- [To do]: Replace "invoice" with "receipt" in the data from the line with "Select the S&P Index Cash CFD title" to the line with "tap(749, 483)", and give those lines again with nothing else changed.

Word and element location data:
※ ※ ※
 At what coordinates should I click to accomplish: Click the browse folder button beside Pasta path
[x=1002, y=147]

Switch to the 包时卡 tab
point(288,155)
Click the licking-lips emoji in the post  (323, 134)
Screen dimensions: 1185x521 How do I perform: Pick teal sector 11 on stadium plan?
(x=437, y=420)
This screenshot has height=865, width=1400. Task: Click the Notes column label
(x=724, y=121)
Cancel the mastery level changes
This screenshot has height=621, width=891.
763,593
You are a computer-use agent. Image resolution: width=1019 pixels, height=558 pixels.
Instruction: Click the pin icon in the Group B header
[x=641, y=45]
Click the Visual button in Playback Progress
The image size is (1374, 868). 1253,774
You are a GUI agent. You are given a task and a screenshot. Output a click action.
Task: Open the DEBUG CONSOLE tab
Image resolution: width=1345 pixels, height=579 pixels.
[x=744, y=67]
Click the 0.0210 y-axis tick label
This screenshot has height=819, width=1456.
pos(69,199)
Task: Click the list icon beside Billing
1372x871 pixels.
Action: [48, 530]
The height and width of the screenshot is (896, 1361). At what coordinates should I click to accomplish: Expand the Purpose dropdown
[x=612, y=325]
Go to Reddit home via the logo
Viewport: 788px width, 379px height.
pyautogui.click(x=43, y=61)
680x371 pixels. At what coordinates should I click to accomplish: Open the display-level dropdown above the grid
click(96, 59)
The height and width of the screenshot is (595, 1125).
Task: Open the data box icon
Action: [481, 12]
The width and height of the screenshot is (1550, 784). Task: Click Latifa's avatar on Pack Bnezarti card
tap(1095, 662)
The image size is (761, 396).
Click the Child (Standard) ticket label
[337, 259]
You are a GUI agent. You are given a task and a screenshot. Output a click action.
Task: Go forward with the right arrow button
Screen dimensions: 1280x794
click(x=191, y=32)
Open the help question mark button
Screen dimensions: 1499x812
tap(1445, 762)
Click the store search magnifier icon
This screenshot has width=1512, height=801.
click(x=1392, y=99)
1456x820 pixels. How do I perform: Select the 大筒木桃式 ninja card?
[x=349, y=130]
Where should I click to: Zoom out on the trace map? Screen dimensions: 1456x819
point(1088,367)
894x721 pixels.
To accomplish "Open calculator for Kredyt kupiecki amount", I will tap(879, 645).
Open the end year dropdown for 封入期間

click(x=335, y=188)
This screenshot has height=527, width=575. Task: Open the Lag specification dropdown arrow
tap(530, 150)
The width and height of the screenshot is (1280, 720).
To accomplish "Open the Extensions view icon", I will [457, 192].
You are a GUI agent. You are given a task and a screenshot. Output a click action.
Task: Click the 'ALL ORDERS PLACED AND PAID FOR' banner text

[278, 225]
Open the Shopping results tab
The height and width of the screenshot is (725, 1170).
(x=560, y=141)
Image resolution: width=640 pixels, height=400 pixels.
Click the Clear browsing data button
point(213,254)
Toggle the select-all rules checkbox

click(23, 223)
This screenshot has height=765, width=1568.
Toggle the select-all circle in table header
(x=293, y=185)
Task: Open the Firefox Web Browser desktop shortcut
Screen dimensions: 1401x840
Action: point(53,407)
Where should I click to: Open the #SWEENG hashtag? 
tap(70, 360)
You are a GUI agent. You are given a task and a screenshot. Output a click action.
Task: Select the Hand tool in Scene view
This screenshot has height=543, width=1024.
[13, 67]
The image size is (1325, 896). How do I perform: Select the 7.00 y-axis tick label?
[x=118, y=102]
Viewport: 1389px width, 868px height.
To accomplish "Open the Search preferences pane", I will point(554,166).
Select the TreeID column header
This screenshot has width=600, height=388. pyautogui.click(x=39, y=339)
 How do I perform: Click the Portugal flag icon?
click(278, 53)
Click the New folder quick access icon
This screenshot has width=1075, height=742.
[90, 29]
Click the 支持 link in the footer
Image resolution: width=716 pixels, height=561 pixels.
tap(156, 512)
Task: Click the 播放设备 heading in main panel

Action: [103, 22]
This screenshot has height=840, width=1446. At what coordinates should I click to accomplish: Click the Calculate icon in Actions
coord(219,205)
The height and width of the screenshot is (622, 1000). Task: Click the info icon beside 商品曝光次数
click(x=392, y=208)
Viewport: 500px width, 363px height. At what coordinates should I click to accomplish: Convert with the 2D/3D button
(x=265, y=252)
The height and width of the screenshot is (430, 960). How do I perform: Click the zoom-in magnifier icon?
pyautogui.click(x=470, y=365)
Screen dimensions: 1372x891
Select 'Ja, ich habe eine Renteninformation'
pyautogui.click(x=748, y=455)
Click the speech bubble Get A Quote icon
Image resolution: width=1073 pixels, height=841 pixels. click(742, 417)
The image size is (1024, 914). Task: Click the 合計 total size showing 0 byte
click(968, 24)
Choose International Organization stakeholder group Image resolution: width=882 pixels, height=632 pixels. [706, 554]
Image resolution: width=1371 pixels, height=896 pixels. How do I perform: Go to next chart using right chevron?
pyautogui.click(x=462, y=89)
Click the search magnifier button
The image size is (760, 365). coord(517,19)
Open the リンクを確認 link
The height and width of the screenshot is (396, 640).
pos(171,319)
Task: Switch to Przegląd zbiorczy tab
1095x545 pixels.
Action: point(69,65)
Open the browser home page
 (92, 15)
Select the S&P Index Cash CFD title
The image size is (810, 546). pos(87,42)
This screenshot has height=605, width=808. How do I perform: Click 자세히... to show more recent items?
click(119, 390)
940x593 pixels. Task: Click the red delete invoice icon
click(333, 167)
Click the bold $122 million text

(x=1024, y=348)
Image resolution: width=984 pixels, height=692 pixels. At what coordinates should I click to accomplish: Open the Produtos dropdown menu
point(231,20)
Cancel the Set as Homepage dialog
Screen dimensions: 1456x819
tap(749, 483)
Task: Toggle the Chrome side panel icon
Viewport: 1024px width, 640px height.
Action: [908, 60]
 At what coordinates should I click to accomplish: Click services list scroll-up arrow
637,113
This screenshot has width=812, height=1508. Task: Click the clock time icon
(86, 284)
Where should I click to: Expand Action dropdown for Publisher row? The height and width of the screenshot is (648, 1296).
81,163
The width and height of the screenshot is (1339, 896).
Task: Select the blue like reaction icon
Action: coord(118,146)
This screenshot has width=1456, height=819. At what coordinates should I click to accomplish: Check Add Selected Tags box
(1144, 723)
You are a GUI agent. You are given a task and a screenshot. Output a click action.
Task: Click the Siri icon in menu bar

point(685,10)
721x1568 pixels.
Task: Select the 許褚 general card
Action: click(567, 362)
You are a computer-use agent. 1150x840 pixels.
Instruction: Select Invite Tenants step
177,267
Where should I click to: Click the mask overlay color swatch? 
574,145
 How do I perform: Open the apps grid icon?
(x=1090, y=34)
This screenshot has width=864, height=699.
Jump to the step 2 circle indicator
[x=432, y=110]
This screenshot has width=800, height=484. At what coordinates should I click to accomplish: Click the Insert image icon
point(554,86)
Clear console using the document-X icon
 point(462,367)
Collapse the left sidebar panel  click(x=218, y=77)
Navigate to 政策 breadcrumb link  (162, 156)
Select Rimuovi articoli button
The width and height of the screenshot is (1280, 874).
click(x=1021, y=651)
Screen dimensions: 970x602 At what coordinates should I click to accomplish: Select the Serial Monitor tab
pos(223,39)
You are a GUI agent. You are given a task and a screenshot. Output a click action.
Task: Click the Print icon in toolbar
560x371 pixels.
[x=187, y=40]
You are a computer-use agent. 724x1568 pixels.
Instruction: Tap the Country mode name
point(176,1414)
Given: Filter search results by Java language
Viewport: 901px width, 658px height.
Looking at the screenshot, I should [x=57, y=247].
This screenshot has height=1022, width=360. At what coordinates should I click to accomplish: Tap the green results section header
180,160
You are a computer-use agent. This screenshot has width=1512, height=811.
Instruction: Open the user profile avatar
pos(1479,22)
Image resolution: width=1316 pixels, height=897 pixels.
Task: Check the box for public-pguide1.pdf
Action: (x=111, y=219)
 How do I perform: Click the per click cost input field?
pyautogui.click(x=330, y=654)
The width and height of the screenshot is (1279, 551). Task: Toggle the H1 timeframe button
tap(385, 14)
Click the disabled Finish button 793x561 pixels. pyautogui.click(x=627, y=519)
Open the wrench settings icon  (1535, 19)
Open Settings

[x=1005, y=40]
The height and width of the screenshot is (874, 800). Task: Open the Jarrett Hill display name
※ ※ ※
- [Written solution]:
Select the S&P Index Cash CFD title
The image size is (810, 546). pos(87,42)
This screenshot has height=605, width=808. How do I perform: Click 자세히... to show more recent items?
click(119, 390)
940x593 pixels. Task: Click the red delete receipt icon
click(333, 167)
Click the bold $122 million text

(x=1024, y=348)
Image resolution: width=984 pixels, height=692 pixels. At what coordinates should I click to accomplish: Open the Produtos dropdown menu
point(231,20)
Cancel the Set as Homepage dialog
Screen dimensions: 1456x819
tap(749, 483)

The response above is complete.